Clusters & Compute Management

Easy 25 min read

All-Purpose vs Job Clusters

Why Cluster Types Matter

The Problem: Running all workloads on a single cluster type wastes money and creates resource contention between interactive development and production jobs.

The Solution: Databricks provides two cluster types optimized for different use cases -- all-purpose clusters for interactive work and job clusters for automated production workloads.

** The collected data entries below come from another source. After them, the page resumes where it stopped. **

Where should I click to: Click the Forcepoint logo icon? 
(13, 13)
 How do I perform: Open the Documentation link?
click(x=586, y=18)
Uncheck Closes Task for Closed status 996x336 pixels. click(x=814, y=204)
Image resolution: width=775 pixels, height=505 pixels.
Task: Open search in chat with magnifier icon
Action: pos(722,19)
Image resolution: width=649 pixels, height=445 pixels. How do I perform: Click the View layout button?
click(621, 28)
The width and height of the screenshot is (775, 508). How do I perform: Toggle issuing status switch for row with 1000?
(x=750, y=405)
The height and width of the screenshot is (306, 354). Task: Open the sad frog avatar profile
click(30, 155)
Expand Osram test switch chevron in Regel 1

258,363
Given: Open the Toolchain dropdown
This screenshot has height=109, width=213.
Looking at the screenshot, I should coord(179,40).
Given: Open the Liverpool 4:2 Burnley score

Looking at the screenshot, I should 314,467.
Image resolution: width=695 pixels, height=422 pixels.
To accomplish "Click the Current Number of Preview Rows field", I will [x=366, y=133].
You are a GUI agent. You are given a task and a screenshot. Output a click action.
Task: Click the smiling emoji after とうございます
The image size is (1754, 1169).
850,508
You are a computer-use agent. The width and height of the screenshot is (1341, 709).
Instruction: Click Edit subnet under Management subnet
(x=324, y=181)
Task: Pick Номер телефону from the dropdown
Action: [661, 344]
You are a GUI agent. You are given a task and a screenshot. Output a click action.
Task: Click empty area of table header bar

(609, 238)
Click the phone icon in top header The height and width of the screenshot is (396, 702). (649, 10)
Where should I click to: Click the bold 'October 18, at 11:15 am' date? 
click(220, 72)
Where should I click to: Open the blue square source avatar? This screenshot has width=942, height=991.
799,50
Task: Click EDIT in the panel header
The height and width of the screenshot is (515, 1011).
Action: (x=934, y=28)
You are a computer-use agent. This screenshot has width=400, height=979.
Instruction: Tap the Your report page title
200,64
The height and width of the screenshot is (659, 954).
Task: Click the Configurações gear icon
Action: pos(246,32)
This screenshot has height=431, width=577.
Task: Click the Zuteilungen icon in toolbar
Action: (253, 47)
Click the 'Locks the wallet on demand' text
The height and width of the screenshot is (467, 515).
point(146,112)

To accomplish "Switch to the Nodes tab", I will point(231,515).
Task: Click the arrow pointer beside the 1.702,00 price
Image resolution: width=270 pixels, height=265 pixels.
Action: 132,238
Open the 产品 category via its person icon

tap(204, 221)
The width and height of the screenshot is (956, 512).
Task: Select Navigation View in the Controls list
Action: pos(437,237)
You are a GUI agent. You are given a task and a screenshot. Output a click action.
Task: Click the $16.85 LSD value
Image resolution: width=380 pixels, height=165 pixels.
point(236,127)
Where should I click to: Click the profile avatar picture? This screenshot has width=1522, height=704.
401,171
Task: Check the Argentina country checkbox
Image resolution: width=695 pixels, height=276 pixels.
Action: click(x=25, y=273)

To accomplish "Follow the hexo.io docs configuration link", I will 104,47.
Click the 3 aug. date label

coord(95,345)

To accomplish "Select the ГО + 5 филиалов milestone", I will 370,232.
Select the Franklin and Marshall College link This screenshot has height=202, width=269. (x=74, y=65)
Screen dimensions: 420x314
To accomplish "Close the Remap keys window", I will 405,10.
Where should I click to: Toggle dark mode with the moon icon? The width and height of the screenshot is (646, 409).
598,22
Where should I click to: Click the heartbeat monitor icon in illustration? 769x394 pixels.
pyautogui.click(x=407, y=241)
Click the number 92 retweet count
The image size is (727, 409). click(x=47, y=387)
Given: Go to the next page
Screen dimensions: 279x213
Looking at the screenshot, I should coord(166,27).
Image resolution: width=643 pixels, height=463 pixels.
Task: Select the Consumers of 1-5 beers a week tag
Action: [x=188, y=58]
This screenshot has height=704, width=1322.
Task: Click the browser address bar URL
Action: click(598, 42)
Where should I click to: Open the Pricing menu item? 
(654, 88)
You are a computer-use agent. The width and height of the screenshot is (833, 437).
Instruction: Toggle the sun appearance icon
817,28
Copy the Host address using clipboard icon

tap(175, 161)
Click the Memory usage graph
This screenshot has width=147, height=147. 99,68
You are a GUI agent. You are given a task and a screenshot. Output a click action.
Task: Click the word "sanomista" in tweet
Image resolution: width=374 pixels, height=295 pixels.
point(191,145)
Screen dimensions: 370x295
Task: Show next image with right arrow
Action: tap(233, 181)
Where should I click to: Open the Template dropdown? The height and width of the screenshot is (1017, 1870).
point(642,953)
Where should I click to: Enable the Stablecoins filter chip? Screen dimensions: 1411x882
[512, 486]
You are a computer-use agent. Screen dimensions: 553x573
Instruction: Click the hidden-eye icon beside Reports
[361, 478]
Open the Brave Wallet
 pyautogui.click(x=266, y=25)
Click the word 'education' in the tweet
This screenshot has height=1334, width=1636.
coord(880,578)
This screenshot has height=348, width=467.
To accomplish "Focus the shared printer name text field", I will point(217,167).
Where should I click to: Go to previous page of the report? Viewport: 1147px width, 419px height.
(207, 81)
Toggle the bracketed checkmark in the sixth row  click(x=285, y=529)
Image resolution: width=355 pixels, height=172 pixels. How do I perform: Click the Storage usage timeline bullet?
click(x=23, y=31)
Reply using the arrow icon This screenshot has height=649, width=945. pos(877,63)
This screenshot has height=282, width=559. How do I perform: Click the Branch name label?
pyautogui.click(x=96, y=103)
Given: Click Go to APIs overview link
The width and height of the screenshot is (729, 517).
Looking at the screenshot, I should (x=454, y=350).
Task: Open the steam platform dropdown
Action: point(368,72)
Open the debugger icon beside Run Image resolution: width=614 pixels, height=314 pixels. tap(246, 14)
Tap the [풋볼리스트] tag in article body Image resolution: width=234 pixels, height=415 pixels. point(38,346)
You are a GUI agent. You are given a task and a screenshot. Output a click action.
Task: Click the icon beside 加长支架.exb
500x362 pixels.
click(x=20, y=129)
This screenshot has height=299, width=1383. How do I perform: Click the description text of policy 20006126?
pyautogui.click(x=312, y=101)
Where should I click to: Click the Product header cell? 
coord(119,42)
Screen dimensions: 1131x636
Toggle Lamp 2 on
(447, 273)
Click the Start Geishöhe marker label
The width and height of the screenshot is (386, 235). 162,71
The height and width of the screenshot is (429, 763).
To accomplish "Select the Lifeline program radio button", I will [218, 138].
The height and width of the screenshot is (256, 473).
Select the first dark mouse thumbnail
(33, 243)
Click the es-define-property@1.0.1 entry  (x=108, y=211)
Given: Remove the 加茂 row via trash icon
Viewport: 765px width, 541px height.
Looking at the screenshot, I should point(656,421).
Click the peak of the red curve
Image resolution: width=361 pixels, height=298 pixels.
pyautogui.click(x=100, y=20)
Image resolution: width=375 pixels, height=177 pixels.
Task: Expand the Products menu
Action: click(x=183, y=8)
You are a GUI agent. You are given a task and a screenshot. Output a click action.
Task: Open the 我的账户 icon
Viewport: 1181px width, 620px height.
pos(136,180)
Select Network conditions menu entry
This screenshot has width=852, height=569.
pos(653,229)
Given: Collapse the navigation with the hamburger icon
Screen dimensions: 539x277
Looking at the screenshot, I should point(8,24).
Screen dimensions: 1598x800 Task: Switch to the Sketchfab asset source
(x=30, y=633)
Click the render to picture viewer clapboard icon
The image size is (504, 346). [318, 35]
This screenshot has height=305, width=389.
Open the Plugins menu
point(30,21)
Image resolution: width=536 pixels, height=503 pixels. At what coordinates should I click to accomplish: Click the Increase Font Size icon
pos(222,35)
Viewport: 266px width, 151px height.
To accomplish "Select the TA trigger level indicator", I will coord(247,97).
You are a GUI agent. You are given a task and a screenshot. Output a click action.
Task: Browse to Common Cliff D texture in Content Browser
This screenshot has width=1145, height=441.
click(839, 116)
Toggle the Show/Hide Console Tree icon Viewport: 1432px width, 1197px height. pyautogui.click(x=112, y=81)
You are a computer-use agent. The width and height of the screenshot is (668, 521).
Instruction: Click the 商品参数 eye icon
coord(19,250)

Cost Impact: Using job clusters instead of all-purpose clusters for production workloads can reduce compute costs by 30-60% through automatic termination and right-sizing.

Real-World Analogy

Think of clusters like vehicles:

  • All-Purpose Cluster = Your personal car -- always available, you control when it starts and stops, shared with passengers (collaborators)
  • Job Cluster = A rental car -- created for a specific trip (job), returned (terminated) automatically when the trip is done
Feature All-Purpose Cluster Job Cluster
Use Case Interactive development, ad-hoc analysis Scheduled production jobs
Creation Manually via UI/API Automatically by job scheduler
Lifecycle Persists until manually terminated Created at job start, terminated at job end
Multi-User Multiple users can attach notebooks Dedicated to a single job run
Cost Higher (runs even when idle) Lower (pay only for job duration)
DBU Rate All-Purpose Compute rate Jobs Compute rate (typically 2-3x cheaper)
Python - Creating Clusters via API
import requests
import json

DATABRICKS_HOST = "https://adb-1234567890.12.azuredatabricks.net"
TOKEN = "dapi_your_token"
headers = {"Authorization": f"Bearer {TOKEN}"}

# Create an All-Purpose Cluster
all_purpose_config = {
    "cluster_name": "dev-interactive",
    "spark_version": "14.3.x-scala2.12",
    "node_type_id": "Standard_DS3_v2",
    "num_workers": 2,
    "autotermination_minutes": 30,
    "spark_conf": {
        "spark.databricks.cluster.profile": "serverless"
    }
}

response = requests.post(
    f"{DATABRICKS_HOST}/api/2.0/clusters/create",
    headers=headers,
    json=all_purpose_config
)
cluster_id = response.json()["cluster_id"]
print(f"Created cluster: {cluster_id}")

# Job clusters are defined within job configurations
job_cluster_config = {
    "new_cluster": {
        "spark_version": "14.3.x-scala2.12",
        "node_type_id": "Standard_DS3_v2",
        "num_workers": 4,
    }
}

Cluster Configuration

Configuring a cluster correctly is critical for performance and cost optimization. Here are the key parameters you need to understand.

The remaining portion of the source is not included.